* [PROBLEM SET]
- 1) In two sentences, what does the blog post about facing Jesus on judgment day say?
- 2) Do these statements agree with the blog post about facing Jesus on judgment day? Answer yes or no for each and quote the deciding words. (a) The writer received the CD from a pastor. (b) The writer holds that salvation is earned through works. (c) The writer says Christians will answer for the gifts God has given them.
- 3) Extend the blog post about facing Jesus on judgment day, picking up after its final sentence.
##### TEXT TO READ
Tuesday, May 17, 2011

At the feet of Jesus....

 One day Jesus is coming back, as much as I  look forward to it, I am nervous.  Have I done enough to please Him?  I know that when I laid my sins down at the cross, I was forgiven, but I am still in for a judgment day.  As Christians are called up,we are held accountable, not for our sins, but,  for the gifts that God has given us here on earth.  You know, like what did we do with our time, money, opportunities and special talents that God bestowed up on us to further His Kingdom with eternal things. 

  I have been re-listening to a cd given to me by my Sunday School teachers, called the BEMA SEAT, a fictional, but pretty theological correct when compared to the Bible, story.  It so strikes a nerve in me.  I am so ashamed that maybe I haven't done enough.  After all that Jesus had given to  me (us) and knowing  that I will have to face Him and answer for my lack of useful utilization of all He has given me. 

  I can't imagine what sadness I would feel if any of my efforts we're worthless in my eternal  account of treasures, for you see, Jesus sees the heart of the matter, our motivation behind what we are doing.  With impure motivation, deeds will not counted  when Jesus burns out the impurities.  I feel like I need to clear something up before I go on....Salvation is not based on works, but works are a fruit of Salvation.  I can't imagine looking in to our Savior's eyes and not getting a   " Well done, my good and faithful servant".  I know that there are going to be crowns given as rewards also, and our glorified body will glow like the stars, the brightness depends on the work we did to grow and strengthen His Kingdom.
##########
##### GIVEN MATERIAL
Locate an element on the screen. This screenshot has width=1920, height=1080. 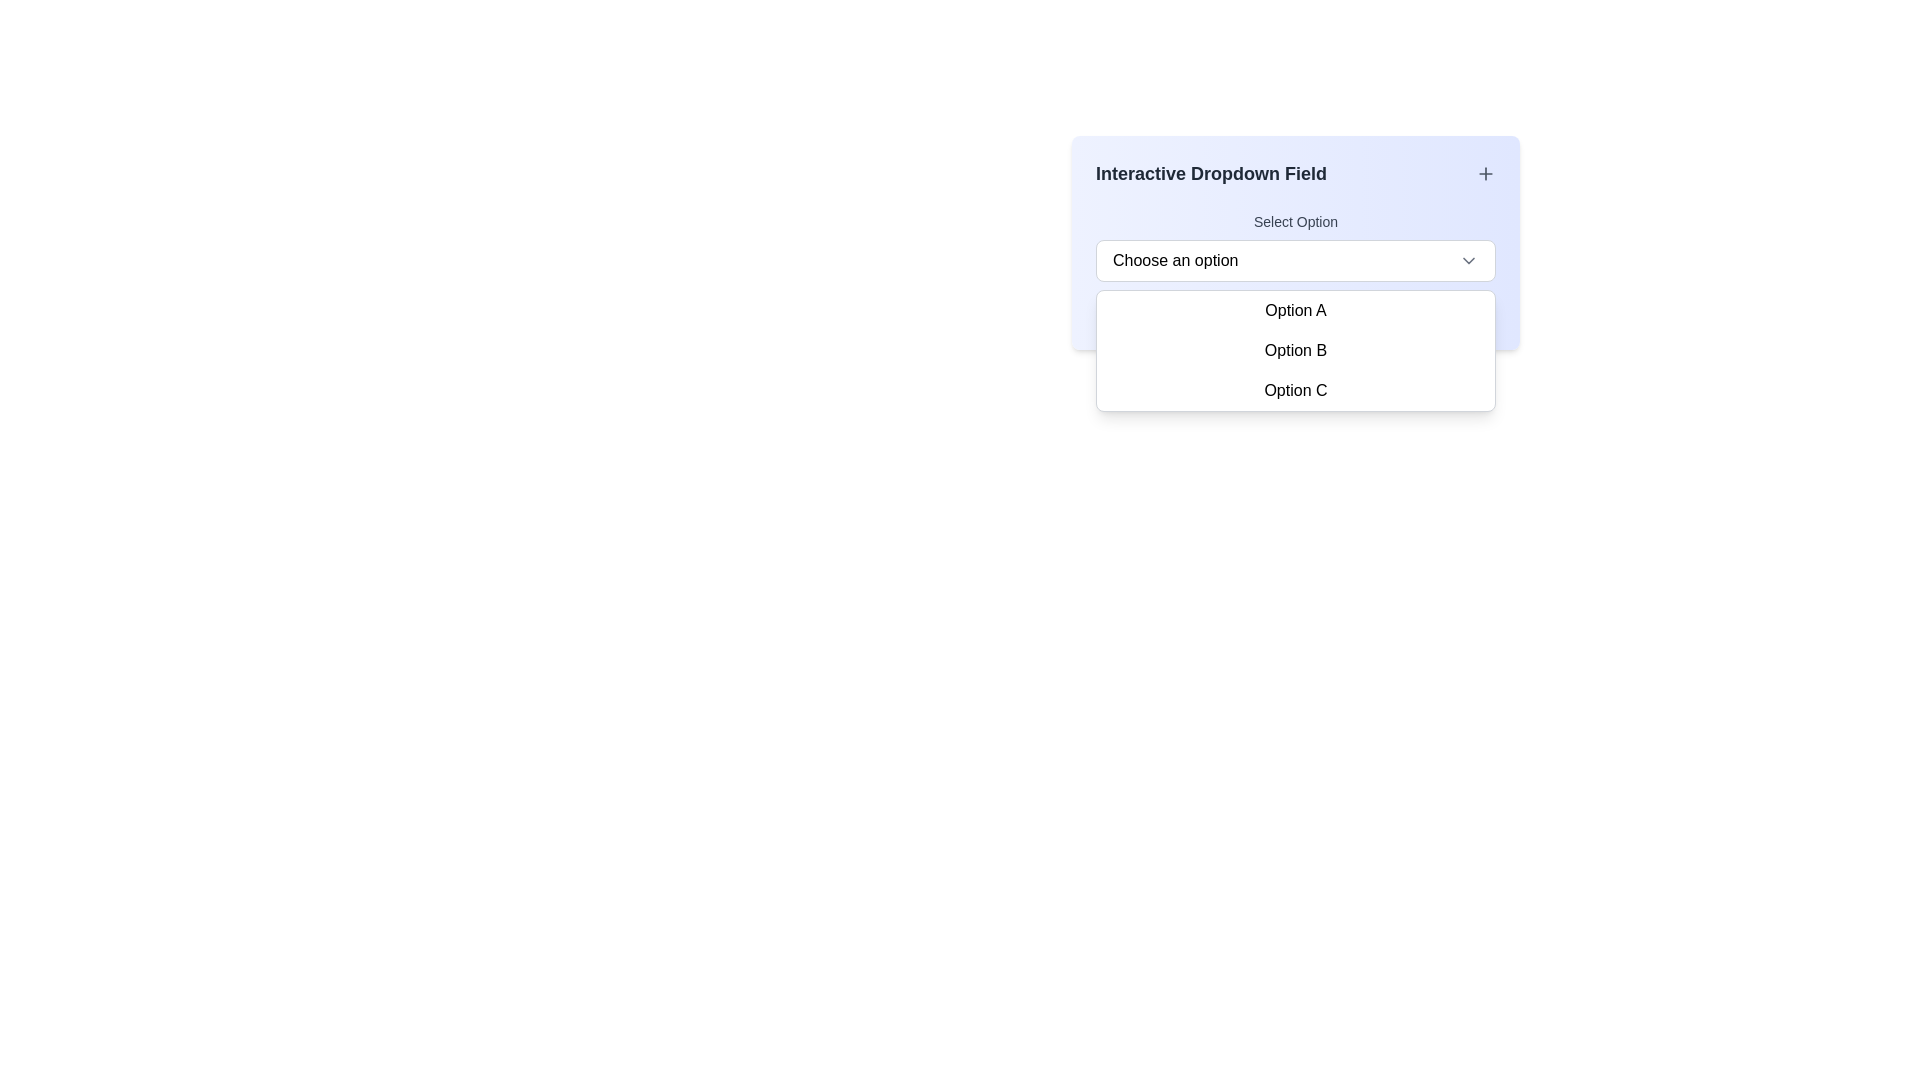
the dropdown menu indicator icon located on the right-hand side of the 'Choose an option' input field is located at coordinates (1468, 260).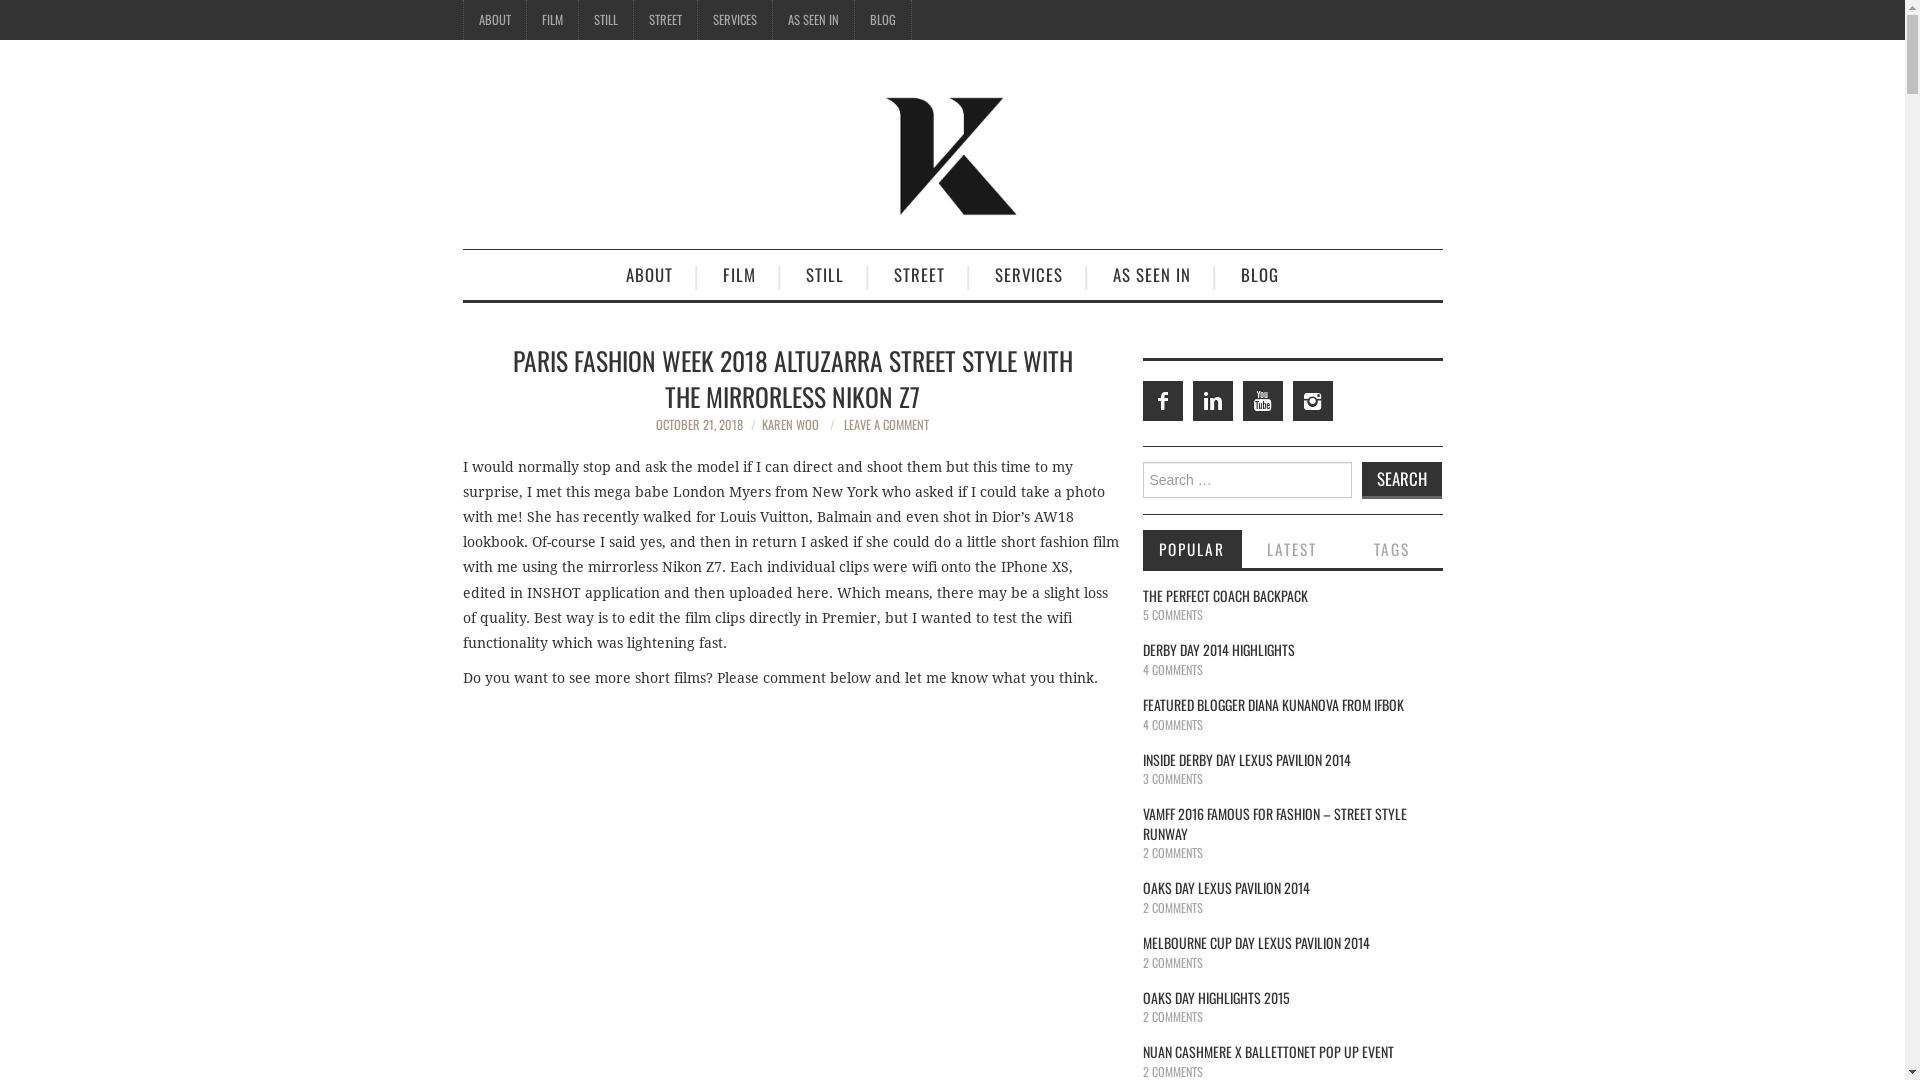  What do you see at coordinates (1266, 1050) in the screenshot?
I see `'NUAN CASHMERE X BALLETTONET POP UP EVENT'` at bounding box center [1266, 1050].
##########
* [THE RESULTS]
- 1) The writer looks forward to Jesus's return but is nervous about being held accountable for how they used the time, money, opportunities and talents God gave them. Re-listening to a CD called the BEMA SEAT has left the writer ashamed of perhaps not doing enough, and the writer stresses that Jesus judges the motivation behind deeds, that salvation is not based on works, and that rewards such as crowns and a glowing glorified body depend on the work done for His Kingdom.

- 2)
(a) No: "given to me by my Sunday School teachers"
(b) No: "Salvation is not based on works, but works are a fruit of Salvation."
(c) Yes: "for the gifts that God has given us here on earth"

- 3)
 I know there is much more improvement that I need to work on, but I am so thankful that praying for others is just as important to Him as going on mission trips, that supporting mission trips financially is just as much as working in the Kingdom as being in the field myself.  I am so blessed that I am able to financially support different ministries when I can, to donate to food banks, donate to the Red Cross,or help out a neighbor in need.  This, if done in the right frame of heart, stores our riches in Heaven.  

 We all need reminders that our home is not here on Earth....this is just temporary.  We need to be more concerned about our eternal home, than filling our earthly homes with stuff.. I am not saying God doesn't want us to have nice things or a nice home, but that isn't the main reason we are given the abundance we have received.  If we can't handle a little bit, how can God trust us to manage more. 

 One of the things I do to keep myself in check with my stewardship of time, money or activities.....I ask myself, would I want to be doing this if Jesus came right now?  If it is a wasteful use of resource, I go find something else....or I ask myself....Is this glorifying God?  Even with our tv viewing...is this something that strengthens  my bond with God, or makes a small rip in the relationship...We are to glorify God in all we do....in public and in personal time.

 We are all called to do different jobs for our Savior.  Not all of us are called to suffer, not all of us are called to the field,  but we are all called to do something.  Actions speak louder than words and it just maybe we are to be an example through our living to show a difference in a repented life versus and non-repented life.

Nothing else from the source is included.